** Opening Listed entries block **

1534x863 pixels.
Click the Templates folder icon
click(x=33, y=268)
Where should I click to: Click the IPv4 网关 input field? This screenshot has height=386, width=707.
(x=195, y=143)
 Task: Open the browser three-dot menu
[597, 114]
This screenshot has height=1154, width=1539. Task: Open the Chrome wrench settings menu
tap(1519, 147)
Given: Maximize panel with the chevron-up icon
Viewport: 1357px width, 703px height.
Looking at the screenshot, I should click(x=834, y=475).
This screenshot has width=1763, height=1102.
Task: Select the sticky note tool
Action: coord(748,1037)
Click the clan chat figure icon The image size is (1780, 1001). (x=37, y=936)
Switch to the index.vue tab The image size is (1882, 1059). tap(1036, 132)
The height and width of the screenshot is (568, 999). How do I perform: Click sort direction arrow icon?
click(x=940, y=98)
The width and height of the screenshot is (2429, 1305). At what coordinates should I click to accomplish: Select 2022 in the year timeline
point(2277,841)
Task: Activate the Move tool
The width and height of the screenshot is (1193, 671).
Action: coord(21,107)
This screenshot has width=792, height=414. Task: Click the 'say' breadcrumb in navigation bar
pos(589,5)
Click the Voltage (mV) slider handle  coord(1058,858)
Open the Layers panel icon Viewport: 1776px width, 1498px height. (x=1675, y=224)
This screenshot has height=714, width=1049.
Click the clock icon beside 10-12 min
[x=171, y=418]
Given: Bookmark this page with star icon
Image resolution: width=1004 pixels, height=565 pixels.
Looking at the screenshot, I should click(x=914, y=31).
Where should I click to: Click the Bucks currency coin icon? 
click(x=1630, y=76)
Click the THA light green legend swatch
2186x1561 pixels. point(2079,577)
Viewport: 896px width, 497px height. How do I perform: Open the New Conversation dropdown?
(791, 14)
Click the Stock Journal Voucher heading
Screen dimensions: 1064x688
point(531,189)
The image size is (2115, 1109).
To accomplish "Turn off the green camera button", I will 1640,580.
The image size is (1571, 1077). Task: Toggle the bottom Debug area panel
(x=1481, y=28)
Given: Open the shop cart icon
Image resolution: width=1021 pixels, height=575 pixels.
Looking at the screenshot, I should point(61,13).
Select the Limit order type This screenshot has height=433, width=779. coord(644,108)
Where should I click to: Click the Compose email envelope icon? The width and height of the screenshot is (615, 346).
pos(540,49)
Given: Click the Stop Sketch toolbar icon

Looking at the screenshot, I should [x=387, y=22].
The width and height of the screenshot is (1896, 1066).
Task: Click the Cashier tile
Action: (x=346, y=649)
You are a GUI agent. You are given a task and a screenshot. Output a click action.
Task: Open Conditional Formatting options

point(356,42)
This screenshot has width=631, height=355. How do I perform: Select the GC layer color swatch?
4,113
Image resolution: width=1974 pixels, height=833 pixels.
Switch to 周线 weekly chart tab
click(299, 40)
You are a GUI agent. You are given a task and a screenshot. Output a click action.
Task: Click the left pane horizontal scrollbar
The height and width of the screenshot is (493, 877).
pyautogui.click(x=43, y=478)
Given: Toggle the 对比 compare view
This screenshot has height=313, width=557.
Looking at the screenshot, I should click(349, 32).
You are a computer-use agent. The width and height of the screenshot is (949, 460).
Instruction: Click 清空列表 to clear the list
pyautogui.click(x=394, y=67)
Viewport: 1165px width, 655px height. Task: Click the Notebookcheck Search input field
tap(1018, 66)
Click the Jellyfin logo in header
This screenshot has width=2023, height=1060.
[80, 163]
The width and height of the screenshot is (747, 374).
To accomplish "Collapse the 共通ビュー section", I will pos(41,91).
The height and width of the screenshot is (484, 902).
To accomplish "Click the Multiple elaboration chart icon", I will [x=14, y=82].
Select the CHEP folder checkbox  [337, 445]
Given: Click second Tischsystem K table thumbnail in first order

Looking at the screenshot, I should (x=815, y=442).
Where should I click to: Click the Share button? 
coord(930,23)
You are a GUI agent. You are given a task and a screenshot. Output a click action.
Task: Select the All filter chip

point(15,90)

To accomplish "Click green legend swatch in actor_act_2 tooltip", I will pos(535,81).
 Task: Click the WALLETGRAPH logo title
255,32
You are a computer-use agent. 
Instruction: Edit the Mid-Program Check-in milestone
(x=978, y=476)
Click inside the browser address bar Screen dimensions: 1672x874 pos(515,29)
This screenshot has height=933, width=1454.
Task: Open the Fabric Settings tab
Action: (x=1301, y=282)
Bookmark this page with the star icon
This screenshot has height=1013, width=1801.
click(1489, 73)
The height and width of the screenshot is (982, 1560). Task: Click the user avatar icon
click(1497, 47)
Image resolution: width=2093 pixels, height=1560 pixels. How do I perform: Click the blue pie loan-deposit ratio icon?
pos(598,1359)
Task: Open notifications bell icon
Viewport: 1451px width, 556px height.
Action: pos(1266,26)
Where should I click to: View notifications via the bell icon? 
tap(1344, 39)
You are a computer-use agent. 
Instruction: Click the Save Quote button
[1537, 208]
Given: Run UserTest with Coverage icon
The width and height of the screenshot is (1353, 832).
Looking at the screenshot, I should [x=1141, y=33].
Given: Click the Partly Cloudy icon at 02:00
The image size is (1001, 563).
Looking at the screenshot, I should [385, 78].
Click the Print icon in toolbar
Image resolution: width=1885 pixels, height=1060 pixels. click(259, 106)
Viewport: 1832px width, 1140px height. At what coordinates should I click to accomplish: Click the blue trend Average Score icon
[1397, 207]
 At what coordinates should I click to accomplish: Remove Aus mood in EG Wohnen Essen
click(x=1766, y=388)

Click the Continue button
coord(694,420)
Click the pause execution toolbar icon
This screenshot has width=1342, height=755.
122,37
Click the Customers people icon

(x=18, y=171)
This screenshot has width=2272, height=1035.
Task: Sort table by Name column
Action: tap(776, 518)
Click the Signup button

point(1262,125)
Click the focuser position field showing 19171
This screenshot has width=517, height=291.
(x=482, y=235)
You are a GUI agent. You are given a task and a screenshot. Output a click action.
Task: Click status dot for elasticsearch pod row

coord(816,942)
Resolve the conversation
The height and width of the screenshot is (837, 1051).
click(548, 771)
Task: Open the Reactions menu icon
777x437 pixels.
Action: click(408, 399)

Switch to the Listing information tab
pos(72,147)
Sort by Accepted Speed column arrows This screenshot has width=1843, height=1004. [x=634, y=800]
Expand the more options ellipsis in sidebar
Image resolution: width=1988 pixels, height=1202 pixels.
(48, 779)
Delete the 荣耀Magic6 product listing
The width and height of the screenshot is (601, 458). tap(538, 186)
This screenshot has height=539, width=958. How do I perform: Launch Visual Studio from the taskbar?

** Closing Listed entries block **

_Exercise directions:_
Exact reproduction is required: output the lines from the start of the entries above through the line with "Switch to the index.vue".

_Written solution:_
1534x863 pixels.
Click the Templates folder icon
click(x=33, y=268)
Where should I click to: Click the IPv4 网关 input field? This screenshot has height=386, width=707.
(x=195, y=143)
 Task: Open the browser three-dot menu
[597, 114]
This screenshot has height=1154, width=1539. Task: Open the Chrome wrench settings menu
tap(1519, 147)
Given: Maximize panel with the chevron-up icon
Viewport: 1357px width, 703px height.
Looking at the screenshot, I should click(x=834, y=475).
This screenshot has width=1763, height=1102.
Task: Select the sticky note tool
Action: coord(748,1037)
Click the clan chat figure icon The image size is (1780, 1001). (x=37, y=936)
Switch to the index.vue tab The image size is (1882, 1059). tap(1036, 132)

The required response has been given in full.